**Trecho da página**
-*-*-
Amadureci bastante a ideia, mas tudo que falo é porque é a realidade. De lá pra cá, não vi o judô do Piauí em crescimento. A Sarah Menezes (campeã olímpica) continua se destacando, ela evoluiu. Mas o esporte como todo não. Tenho 22 anos de judô, luto desde os oito anos de idade e chegar e ver essa situação... Quero contribuir, fazer nossa parte e ensinar o que a gente tem de melhor, a parte competitiva. Nem o básico os atletas da base estão sabendo fazer, por exemplo, andar no tatame, colocar uma postura, saber golpes. Queremos desenvolver o esporte e não fazer que o tatame fique lotado de atletas com apenas dois se destacando. Não é nosso propósito.
Imagem: Josiel MartinsCom sentimento pessimista com atletas da base, judoca espera em "revolução" na modalidade.
Na sua saída do estado, você deu uma entrevista dizendo que o judô do Piauí estava estagnado. Na sua análise, a modalidade avançou?
-*-*-
**Registros de uma coleção**
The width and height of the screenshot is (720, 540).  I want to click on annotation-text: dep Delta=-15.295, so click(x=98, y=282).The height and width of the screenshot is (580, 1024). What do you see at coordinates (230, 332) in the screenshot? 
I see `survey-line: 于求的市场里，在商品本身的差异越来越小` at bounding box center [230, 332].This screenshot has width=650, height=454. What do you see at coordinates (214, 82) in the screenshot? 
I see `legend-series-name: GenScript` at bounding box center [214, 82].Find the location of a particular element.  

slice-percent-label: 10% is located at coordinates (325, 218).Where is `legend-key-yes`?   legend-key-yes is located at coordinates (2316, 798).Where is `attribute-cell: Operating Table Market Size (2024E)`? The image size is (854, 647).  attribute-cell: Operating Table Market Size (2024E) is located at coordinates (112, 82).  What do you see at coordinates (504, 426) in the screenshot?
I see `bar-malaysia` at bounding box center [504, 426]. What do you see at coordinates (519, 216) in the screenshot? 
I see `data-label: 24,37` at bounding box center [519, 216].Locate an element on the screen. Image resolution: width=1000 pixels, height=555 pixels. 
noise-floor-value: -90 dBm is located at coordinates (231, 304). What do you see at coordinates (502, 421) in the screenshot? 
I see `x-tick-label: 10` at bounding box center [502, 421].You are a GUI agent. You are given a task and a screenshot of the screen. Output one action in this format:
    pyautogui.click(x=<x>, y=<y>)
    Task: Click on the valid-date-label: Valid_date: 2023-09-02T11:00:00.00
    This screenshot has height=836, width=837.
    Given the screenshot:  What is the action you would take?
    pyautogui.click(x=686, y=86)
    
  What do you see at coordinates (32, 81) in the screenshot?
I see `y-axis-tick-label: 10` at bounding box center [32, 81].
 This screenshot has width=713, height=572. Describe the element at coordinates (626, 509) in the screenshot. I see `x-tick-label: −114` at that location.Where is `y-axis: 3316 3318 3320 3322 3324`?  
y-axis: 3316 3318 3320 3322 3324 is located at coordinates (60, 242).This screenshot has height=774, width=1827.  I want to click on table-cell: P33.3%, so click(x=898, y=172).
-*-*-
**Explorar o material**
a - Na entrevista sobre o judô do Piauí, há quantos anos quem responde pratica judô?
b - Prossiga a entrevista sobre o judô do Piauí a partir da última pergunta mostrada.

**Resultados das tarefas**
a - Há 22 anos, desde os oito anos de idade.

b -
Falei isso e muita gente não gostou. Seis anos se passaram e o judô não vem mostrando melhora. A Sarah Menezes é algo diferente. Ela treina aqui, mas a maior parte do treino é de fora. Para o atleta se desenvolver, é preciso que alguém esteja olhando por ele. Precisa que o treinador seja alguém que tenha o conhecimento necessário para ele se desenvolver. O que a gente tem visto é que existem muitos professores sem preparação, algo essencial para o desenvolvimento de atletas. Se coloco qualquer pessoa para dar aulas, acabo comercializando o judô. Beleza, as escolas vão ter judô, cinco mil pessoas no tatame. Mas isso não quer dizer que cinco mil praticantes de judô serão atletas no futuro. Não vou me iludir que um segundo lugar no Regional, que é algo que não conseguimos há muito tempo, vai dizer que o judô piauiense está bom. Não está. O sênior é uma categoria que começa a ter evasão com o passar dos anos. Quem leva o esporte é a categoria de base . Esta, infelizmente, não vem tendo um bom desempenho. Ou melhor, não vem tendo atletas que demonstrem um desempenho que possam continuar a levar a semente do judô. Falta muito, muito o que trabalhar.
É possível apontar o que houve de errado para chegar nesta situação?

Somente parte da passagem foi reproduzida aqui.